The Dog of the Marriage: Collected Stories, By Amy Hempel

The more I see of men, the more I admire dogs
Click to follow
The Independent Culture

Although Amy Hempel is little known outside the world of American fiction, she is deeply respected, even revered in her native US, as Rick Moody's effusive introduction to these collected stories indicates. Hempel, whose economic, oblique style of writing is most often compared to Raymond Carver, began to publish in the mid-1980s when short fiction, with Carver the doyen, was at its zenith. Following the millennial vogue for disproportionately long novels, the genre is reclaiming attention in a more self-consciously pared-down age. Hempel is, therefore, subject to some retrospective scrutiny.

In this volume, which comprises her four extant collections, dogs abound in almost every piece. And not simply dogs; animals here exist as catalysts, bystanders, protectors: "saints, guardian angels, my saviors, my friends".

Set mostly in the small beach towns around San Francisco, with its unique "eucalyptus fog", the voice in each tale – sometimes no more than a paragraph long – is generally that of a woman, sardonic, disaffected, lived in and lived through, often finding herself in blackly comic situations with neighbours, parents, in cars, and hospitals; always at the fag-end of a relationship. As one narrator comments: "I don't want to meet men. I know some already."

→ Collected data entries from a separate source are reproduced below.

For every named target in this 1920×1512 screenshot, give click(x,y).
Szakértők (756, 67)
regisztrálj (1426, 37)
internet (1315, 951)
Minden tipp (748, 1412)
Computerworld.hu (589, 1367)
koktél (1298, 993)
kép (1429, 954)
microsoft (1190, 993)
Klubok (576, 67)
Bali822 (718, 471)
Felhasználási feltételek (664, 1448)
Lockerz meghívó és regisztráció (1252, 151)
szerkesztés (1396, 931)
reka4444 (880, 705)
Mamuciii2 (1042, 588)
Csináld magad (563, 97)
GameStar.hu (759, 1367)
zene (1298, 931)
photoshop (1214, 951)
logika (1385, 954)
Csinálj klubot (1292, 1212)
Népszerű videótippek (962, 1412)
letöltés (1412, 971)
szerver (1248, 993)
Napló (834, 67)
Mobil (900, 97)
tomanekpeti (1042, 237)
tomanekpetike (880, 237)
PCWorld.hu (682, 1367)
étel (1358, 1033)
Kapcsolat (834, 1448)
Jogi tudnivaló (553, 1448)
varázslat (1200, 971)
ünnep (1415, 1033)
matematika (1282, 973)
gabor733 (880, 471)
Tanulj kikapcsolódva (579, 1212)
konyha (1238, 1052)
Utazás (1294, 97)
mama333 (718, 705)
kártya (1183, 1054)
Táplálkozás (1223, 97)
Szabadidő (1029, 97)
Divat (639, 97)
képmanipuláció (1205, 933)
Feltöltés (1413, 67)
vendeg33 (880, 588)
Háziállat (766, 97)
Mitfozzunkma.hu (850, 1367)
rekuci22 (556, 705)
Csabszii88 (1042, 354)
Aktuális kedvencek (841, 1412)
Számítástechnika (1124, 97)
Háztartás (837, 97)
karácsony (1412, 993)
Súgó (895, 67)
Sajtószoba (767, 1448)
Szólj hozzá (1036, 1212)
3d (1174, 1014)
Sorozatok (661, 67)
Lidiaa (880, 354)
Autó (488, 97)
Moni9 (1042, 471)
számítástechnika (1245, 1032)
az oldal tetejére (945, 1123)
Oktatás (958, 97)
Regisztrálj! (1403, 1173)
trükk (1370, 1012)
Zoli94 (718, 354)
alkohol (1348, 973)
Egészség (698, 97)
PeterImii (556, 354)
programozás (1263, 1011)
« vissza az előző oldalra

In "The Harvest", a woman involved in a horrific car accident is abandoned by the man she has been seeing for a week. "Do you think looks are important? I asked the man before he left. 'Not at first,' he said." Later the narrator explains in a coda that she has, in fact, exaggerated many of the circumstances of the piece. In what amounts to a sedulously neat masterclass in writing, this is a revision which amplifies, rather than detracts.

As Moody asserts, the brevity Hempel employs is almost Japanese, haiku-like in its precision. That is, until you get to "Tumble Down", the title story in Hempel's third collection, which at first glance is a ruminative letter from a woman hospitalised after a breakdown to a renowned artist she has met only once. In between the daily asides, oddball characters and petty humours of the institutionalised, we slowly learn of her grief at her mother's recent suicide.

In its length, pace and pathos, there is a semblance of an earlier, graver tradition of European writing. "I wish it never got any darker than this," she writes, "the moment that you can no longer tell that grass is green." In sleep she adopts the position her dead mother was found in, her anguish the more piercing because it is evident that theirs was a bitter relationship.

Hempel cleverly explores a similar ambiguity in two final stories – "The Uninvited", in which a childless woman approaching 50 suspects she might be pregnant as the result of a rape, and the erotic, exquisitely painful "Offertory". A relationship is ignited, then bleakly determined by the man insisting that the woman relate, each time they make love, the intimate details of her long-ago ménage à trois with a married couple. "Unimprovable," he says at the end. An adjective which – dogs notwithstanding – can be easily applied to the majority of these stories.